PPMZ

High Compression Markov Predictive Coder

PPMZ 2!

Download : PPMZ2 v0.81 Here's the source code and WinNT executable. The code is much cleaner than the PPMZ code; you might actually have a chance of figuring it out :^) Also, it runs in much less memory than PPMZ, so packing 'pic' and such is actually reasonable. As usual, you'll need crblib to compile.

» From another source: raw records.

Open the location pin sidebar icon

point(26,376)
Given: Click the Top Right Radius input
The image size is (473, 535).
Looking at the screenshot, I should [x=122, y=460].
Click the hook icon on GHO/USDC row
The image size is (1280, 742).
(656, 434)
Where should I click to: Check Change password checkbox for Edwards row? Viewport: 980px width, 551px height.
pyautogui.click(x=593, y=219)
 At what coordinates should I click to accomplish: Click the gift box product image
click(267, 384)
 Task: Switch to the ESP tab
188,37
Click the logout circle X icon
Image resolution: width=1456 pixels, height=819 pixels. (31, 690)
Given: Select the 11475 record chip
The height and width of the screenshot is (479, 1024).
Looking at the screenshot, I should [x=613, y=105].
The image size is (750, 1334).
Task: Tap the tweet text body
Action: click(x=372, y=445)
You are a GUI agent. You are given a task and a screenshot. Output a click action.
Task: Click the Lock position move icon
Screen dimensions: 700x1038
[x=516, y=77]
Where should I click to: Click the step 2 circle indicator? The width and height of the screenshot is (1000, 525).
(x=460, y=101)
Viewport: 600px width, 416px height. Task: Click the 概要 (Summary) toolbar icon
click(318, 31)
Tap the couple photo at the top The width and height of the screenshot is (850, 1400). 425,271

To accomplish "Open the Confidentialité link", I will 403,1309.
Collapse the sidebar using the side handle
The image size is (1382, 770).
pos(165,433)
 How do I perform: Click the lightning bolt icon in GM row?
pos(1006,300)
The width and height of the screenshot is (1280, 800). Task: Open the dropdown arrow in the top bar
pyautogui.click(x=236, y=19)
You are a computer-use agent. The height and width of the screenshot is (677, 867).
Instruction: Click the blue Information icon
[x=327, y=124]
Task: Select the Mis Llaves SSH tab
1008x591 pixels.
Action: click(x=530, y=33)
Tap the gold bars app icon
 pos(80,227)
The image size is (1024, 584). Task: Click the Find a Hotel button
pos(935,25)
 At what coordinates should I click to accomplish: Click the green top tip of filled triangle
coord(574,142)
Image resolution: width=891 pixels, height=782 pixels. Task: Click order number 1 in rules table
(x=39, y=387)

July 22 2009 - Ian Cadieu has made a managed wrapper for PPMZ2; it includes a test harness. See : managed PPMZ2 start page ; code trunk

May 09 2004 - PPMZ2 v0.81 , with cross-correlation measurement. I've also rolled in some of the improvements from Cynbe ru Taren. Cross-correlation is an excellent way of measuring how similar two files are. Use PPMZ2 -x to build the model from one file and then use it to compress another. If the files are totally unrelated, you'll get an entropy >= 8 bits per symbol. If the files are closely related, you'll get an entropy similar to (or even less) than the self-entropy of that file. For example, if you take an exerpt from a larger text and use that larger text as the condition, the "cross-entropy" is lower than the self-entropy. For example, on some of the files of the corpus (this is PPMZ2 -x) :

paper1 self entropy : 2.210 bpc
paper1 conditioned on paper2 : 3.247 bpc
paper1 conditioned on bib : 4.297 bpc
paper1 conditioned on pic : 12.263 bpc

Another interesting metric is to do the self-compression with pre-condition (the -c) option. You can then measure similarity by taking that divided by the self-entropy (then I do a -1 and x100% to make it more clear). For example :

paper1 self entropy : 2.210 bpc
paper1 self conditioned on paper2 : 1.992 bpc
similarity = (2.210/1.992 - 1)*100% = 10.944 %
paper1 self conditioned on pic : 2.313 bpc
similarity = (2.210/2.313 - 1)*100% = -4.453 %

This is nice because it completely normalizes out the self-compressability, but it's a much more transient measure than the -x cross-correlation mode where the model isn't updated from self at all.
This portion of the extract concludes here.